If we are talking about numbers, averaging works most of the time. But what if it doesn’t? Or what if the response is more complex, a description of an image instead of just a calorie estimate?

It turns out that you can ask AI to judge itself.

All you need to do is run a second prompt asking it to evaluate all three of your previous answers, something like: “Which of these seems the most accurate, and why? Provide three pieces of evidence.”

It is kind of like asking AI to be a panel of judges (although sometimes it’s more like a panel of overconfident interns 😜).

You can even use this method to compare outputs from different models.

I'll break that down in another post, but for now, just remember:

AI can help check AI. You just have to tell it how.

💡
Use AI to verify the output of itself or other AI models. This can help reduce errors and even reduce bias in the outputs.

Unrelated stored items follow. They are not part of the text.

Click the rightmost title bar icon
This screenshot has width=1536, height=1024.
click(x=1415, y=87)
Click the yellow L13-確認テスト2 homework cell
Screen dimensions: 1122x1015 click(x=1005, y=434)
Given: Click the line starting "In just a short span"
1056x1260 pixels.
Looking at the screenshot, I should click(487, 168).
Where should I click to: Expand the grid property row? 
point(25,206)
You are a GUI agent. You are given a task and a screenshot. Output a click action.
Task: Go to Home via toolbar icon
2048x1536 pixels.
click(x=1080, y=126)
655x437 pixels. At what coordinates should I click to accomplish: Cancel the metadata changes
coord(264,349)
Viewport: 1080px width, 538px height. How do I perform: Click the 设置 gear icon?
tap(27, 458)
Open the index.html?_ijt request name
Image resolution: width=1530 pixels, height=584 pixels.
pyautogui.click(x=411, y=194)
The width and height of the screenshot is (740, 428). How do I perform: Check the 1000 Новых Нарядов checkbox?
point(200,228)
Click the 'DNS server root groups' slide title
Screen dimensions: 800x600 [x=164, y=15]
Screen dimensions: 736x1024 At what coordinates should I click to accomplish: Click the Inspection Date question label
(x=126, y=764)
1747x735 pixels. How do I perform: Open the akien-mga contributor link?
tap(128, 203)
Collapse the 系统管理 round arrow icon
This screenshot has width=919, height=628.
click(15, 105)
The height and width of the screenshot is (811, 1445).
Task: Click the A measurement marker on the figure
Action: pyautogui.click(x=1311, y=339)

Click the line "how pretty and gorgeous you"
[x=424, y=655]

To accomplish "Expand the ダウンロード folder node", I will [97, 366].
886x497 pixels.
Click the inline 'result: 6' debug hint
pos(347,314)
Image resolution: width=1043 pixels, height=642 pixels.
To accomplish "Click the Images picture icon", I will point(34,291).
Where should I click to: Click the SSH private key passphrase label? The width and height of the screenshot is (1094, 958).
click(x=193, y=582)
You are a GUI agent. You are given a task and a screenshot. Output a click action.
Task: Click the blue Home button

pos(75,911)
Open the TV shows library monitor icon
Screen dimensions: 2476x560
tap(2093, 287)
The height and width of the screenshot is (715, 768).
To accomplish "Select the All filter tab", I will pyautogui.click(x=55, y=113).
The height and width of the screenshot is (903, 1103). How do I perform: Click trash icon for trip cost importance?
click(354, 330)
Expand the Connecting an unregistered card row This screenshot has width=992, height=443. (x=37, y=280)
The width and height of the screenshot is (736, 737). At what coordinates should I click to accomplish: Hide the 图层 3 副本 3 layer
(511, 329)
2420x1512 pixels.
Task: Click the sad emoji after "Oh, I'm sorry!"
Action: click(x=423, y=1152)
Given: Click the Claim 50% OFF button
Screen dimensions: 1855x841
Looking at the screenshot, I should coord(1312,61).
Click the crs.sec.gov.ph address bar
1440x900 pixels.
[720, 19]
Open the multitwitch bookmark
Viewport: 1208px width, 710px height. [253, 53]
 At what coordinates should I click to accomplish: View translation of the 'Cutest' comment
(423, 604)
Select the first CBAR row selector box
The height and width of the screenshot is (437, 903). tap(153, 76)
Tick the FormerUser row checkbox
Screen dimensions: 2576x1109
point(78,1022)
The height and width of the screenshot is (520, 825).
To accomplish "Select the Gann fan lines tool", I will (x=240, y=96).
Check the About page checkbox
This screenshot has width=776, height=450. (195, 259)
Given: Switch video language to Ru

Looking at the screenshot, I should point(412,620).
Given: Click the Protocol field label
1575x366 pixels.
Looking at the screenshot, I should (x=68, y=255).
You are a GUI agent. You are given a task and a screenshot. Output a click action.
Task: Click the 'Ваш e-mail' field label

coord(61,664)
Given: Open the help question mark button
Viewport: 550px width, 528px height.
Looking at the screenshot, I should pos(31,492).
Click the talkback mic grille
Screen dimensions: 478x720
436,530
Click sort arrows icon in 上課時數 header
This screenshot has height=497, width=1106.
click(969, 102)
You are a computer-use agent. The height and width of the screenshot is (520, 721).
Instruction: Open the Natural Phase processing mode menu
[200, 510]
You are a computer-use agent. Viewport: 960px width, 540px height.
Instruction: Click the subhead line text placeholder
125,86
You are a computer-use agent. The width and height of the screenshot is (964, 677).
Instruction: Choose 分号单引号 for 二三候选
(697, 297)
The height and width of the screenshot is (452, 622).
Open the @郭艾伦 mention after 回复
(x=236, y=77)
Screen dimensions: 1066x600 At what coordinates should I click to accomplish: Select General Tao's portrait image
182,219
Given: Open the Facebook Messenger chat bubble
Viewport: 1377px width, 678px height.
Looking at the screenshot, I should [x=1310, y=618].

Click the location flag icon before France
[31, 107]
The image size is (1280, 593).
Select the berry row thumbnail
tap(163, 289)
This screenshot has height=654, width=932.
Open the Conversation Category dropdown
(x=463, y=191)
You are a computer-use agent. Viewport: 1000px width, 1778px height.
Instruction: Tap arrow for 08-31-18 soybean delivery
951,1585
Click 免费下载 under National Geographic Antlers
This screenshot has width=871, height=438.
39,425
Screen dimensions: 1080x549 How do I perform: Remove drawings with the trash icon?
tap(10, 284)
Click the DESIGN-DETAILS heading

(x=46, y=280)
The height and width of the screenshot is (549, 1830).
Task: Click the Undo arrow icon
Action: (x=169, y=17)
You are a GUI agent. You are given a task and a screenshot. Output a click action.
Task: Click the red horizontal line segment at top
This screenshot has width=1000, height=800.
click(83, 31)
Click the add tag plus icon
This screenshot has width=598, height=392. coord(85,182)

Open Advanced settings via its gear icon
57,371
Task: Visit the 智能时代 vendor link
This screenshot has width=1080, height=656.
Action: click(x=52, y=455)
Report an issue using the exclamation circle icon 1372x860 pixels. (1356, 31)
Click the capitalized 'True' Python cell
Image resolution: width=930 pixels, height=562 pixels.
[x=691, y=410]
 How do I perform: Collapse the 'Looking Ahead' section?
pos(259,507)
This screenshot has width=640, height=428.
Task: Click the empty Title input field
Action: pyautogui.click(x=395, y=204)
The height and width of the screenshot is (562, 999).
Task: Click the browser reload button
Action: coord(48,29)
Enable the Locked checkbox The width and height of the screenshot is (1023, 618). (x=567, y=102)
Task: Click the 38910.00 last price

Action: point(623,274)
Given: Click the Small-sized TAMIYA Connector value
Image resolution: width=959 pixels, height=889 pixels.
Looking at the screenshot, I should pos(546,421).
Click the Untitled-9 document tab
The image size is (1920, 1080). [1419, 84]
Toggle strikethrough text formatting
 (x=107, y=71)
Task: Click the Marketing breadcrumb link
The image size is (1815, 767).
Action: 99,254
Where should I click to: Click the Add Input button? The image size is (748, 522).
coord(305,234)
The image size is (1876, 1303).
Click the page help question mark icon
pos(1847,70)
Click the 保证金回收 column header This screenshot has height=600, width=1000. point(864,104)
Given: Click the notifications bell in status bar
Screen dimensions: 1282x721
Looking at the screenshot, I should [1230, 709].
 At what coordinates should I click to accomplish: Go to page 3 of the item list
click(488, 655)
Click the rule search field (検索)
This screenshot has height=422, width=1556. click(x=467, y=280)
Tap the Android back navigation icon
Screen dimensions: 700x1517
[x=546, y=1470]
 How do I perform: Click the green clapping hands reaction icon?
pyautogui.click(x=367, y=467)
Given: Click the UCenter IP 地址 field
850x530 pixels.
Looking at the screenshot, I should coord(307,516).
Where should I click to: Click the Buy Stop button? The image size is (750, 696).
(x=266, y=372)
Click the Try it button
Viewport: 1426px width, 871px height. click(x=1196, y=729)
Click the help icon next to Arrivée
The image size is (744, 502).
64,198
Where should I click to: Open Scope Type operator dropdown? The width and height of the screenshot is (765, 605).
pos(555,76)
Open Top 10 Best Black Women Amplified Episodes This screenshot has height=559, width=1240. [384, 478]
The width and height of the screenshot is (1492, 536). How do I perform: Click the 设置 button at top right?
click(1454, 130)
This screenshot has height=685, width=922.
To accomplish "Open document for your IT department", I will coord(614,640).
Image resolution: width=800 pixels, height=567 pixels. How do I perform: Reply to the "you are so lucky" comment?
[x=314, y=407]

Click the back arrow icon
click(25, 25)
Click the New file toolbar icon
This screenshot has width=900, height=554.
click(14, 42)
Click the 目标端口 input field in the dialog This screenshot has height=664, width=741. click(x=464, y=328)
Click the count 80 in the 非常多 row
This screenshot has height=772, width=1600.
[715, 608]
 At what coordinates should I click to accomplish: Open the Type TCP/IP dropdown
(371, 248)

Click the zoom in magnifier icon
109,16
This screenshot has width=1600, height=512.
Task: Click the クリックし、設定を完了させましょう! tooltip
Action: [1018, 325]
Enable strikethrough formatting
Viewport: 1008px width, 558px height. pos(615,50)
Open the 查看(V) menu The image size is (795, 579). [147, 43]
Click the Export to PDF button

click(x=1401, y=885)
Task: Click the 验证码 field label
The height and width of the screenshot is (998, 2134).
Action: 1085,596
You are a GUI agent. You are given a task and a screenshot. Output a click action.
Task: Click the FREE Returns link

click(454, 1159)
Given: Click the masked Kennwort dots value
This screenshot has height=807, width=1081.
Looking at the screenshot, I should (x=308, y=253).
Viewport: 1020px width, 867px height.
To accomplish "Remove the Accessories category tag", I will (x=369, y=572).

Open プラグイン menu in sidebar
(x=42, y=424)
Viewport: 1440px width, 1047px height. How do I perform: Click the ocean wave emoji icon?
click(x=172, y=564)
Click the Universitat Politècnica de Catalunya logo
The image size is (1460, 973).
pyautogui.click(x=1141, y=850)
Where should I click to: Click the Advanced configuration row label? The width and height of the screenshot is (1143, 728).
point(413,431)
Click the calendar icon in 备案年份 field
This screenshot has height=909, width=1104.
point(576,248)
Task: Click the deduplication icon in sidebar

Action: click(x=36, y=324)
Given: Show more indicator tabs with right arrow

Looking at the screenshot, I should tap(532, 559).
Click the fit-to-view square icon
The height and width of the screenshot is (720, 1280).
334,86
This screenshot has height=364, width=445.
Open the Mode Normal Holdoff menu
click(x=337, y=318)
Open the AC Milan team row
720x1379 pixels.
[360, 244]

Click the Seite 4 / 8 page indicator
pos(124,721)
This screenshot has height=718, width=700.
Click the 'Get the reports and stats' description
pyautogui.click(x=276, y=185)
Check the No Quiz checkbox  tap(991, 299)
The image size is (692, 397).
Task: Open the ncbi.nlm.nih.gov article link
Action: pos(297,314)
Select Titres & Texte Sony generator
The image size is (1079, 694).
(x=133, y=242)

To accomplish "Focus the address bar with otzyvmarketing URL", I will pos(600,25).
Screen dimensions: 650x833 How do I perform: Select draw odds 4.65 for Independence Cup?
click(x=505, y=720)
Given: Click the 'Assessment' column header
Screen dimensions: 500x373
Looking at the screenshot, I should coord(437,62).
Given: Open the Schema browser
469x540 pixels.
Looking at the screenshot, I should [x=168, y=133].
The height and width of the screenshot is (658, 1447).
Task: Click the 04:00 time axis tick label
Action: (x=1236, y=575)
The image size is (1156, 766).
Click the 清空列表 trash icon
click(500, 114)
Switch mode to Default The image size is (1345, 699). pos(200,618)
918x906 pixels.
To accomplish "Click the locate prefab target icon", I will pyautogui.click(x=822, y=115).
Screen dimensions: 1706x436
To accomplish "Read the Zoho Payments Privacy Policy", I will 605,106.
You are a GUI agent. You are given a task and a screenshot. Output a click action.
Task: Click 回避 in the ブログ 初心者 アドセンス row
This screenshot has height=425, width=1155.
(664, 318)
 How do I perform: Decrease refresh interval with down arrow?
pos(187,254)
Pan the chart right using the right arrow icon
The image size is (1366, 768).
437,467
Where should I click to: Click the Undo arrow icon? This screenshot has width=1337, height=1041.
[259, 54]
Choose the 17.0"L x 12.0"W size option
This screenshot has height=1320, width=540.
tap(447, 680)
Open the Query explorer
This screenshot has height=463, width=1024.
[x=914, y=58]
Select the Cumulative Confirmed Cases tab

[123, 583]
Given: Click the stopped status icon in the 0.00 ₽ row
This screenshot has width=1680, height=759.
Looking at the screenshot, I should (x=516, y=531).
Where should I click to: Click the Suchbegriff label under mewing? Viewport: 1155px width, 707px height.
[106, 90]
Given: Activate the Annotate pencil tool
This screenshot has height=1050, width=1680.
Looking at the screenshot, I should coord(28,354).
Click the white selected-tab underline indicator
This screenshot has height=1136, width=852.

✅ Recap: The Prompt Ingredients

Here’s how the final prompt shaped up:

Before you answer, always think. Enclosing your thinking in XML <thinking> tags. Then provide your final answer in <output> tags. Analyze this image and tell me the calorie content of the food shown. The image will always be of food. Try really hard to estimate the calorie content. If you do not know, return -1. The image may be a grid of several images of food for the day, in this case provide the total calories for all food items present. In the output tag only include the number, nothing else.

That prompt might seem like overkill, but a good prompt makes the difference between a shaky calorie guesser and a helpful tool. Going through this thought process also helps build your intuition for consistently getting useful results from the models, not just using them as glorified search engines.

Newsologue

Google released AlphaEvolve this week. This is an AI that they used to solve some interesting math problems, which on the surface don’t seem particularly useful. I think what’s interesting here is:

  1. It’s another use of an LLM. Again, we are using an LLM to do work that we didn’t think it could do (like moving robot arms)
  2. It isn’t just an LLM; it is a system where the LLM writes code to solve a problem, the solution is judged, and the LLM works to improve the solution. This framework is a fascinating use of AI, and I think it will be replicated to solve different types of problems.

If you want a fun, very light-on-math video about some of the discoveries made, check out Stand Up Maths.

Epilogue

For this post, I leaned on my AI editor a bit more than normal, having it help me break up my prompt description text into a step by step guide, and also giving me commentary on AI judging itself. It didn't make up any of the content, just help me organize it; the ideas all came from my brain and experience.

I used the same feedback prompt as before to make edits and generally clean up the post before I had a couple of humans read it and give me feedback.

Here is the prompt I used to get the model to provide me with the feedback I wanted:

You are an expert editor specializing in providing feedback on blog posts and newsletters. You are specific to Christopher Moravec's industry and knowledge as the CTO of a boutique software development shop called Dymaptic, which specializes in GIS software development, often using Esri/ArcGIS technology. Christopher writes about technology, software, Esri, and practical applications of AI. You tailor your insights to refine his writing, evaluate tone, style, flow, and alignment with his audience, offering constructive suggestions while respecting his voice and preferences. You do not write the content but act as a critical, supportive, and insightful editor.

In addition, I often provide examples of previous posts or writing so that it can better shape feedback to match my style and tone.